There was a slight decrease in RFP intensity levels after microinjection of DFRS-5′tRF-GluCTC relative to GFP, but the RFP signal was not abolished (Fig. 5m–o). Since 5′tRF-GluCTC levels are low at 24 and 48 hpf we checked for RFP expression after 72 hpf, but no considerable alterations were observed (Additional file 2: Figure S2G–I), indicating that the endogenous 5′tRF-GluCTC does not silence gene expression as efficiently as 5′tRF-ProCGG. Approximately 50 embryos were microinjected per condition and biological replicate. Three biological replicates were performed for each condition tested.

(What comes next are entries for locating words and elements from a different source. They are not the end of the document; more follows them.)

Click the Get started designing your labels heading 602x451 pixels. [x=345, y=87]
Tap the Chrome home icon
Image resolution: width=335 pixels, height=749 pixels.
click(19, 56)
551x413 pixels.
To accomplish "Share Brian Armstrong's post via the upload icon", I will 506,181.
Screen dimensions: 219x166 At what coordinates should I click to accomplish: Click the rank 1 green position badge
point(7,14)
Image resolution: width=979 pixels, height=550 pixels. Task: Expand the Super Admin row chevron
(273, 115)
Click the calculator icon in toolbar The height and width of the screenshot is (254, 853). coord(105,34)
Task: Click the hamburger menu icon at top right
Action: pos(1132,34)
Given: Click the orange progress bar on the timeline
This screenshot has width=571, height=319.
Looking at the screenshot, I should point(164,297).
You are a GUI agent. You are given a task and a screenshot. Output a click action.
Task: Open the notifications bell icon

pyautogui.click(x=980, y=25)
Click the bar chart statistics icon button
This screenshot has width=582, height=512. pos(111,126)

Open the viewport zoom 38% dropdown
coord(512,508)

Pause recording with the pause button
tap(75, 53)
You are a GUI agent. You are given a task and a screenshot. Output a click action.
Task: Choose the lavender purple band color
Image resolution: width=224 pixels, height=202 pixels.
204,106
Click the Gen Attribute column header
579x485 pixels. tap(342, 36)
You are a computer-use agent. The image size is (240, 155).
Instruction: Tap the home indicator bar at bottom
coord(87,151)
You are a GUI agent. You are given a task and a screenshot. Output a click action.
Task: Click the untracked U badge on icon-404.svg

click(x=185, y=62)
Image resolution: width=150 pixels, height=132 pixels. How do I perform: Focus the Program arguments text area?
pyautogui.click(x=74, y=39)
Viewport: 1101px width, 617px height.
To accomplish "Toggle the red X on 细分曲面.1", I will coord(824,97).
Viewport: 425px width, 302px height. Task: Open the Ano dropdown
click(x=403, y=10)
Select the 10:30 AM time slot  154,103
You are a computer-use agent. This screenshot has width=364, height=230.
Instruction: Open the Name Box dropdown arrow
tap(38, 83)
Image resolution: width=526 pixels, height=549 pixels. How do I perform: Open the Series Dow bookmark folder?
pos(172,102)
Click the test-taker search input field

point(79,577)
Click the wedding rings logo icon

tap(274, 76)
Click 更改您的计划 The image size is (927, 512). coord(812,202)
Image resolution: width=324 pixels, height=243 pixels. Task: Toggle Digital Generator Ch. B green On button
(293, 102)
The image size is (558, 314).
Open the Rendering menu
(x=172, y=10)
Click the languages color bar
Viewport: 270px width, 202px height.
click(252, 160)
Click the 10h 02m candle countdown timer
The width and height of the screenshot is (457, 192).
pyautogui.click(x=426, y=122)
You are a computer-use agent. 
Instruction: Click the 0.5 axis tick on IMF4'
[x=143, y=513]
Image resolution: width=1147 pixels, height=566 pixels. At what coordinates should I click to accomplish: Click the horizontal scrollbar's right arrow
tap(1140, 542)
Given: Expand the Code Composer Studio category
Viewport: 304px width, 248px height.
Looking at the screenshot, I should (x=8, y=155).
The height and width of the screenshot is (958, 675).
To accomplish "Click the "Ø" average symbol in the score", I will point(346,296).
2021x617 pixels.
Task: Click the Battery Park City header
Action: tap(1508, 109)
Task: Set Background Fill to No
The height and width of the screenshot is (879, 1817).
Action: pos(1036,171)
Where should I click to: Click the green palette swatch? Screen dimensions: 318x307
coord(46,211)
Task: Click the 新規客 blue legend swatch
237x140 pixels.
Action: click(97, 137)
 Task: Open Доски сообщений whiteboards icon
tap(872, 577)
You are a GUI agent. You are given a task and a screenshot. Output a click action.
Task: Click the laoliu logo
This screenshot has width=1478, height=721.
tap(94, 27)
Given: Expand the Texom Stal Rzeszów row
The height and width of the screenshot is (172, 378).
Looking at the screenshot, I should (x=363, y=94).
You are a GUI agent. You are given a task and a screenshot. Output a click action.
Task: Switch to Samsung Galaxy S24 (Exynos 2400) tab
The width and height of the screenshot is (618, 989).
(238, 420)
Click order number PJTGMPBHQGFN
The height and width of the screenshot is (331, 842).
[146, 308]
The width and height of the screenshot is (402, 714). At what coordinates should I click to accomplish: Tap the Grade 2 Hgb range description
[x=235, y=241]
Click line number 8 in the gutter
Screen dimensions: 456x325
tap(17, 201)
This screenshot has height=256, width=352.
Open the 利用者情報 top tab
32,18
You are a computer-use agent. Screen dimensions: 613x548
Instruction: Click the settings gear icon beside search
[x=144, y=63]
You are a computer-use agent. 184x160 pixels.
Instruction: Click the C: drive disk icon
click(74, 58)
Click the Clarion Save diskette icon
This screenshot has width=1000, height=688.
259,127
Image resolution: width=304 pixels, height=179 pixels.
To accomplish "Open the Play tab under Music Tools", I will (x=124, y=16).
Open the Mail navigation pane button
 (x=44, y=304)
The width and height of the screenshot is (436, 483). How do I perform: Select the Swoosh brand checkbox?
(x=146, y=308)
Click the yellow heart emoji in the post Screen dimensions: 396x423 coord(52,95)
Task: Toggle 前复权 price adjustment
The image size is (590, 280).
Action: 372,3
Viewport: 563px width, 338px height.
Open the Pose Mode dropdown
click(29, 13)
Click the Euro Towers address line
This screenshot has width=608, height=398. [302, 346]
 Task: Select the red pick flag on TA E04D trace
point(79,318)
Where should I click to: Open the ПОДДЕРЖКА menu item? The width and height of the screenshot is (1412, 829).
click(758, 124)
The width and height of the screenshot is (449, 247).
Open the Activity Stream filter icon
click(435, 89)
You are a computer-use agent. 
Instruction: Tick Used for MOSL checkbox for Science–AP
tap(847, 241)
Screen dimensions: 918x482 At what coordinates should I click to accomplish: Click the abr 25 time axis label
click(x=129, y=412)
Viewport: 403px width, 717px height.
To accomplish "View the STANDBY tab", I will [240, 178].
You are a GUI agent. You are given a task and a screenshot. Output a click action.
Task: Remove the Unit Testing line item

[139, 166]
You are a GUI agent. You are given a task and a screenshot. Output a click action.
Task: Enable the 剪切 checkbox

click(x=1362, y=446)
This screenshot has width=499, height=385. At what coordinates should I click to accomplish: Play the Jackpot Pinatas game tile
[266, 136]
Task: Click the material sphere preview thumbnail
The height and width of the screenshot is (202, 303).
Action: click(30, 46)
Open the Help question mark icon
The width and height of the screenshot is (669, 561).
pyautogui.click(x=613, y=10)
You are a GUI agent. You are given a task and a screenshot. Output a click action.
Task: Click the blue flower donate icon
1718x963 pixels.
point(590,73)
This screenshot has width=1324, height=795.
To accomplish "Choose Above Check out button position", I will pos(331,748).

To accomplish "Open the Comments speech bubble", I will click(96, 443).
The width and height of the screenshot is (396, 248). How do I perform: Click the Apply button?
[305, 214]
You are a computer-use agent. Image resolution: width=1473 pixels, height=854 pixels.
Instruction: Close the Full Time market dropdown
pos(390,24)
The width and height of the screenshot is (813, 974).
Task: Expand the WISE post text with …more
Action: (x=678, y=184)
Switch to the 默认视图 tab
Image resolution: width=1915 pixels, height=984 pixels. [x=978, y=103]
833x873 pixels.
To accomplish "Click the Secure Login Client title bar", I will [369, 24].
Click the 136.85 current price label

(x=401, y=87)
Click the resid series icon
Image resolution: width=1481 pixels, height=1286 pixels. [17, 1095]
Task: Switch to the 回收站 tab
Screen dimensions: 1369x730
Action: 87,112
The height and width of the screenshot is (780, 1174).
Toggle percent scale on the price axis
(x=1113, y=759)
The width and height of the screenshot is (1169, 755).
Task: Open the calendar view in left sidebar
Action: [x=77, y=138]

tRFs are conserved between zebrafish and humans
Since tRNAs are well conserved across vertebrates, it is plausible that the same is true for tRFs. To validate the conservation hypothesis, total RNA was extracted from different zebrafish, human and mouse cell lines and analyzed by northern blots. ZFb1 and ZFb2 cells derived from jaw, vertebra and branquial arch tissues of zebrafish, HeLa cells derived from human epithelial cervical cancer, HEK293 cells derived from human embryonic kidney, AGS cells derived from human stomach adenocarcinoma and mouse NIH3T3 cells derived from mouse embryonic fibroblasts, were analyzed. RNA from zebrafish bone/muscle was used as a positive control, as it corresponds to a tissue where these tRFs are abundant, as shown previously (Fig. 2). 5′tRF-GluCTC and 5′tRF-ProCGG were detected in both human and zebrafish cell lines, and to less extent in mouse NIH3T3 cells (Fig. 6). Both 5′tRF-GluCTC and 5′tRF-ProCGG were slightly shorter in the Zfb1 cell line, suggesting slightly different processing in different organisms.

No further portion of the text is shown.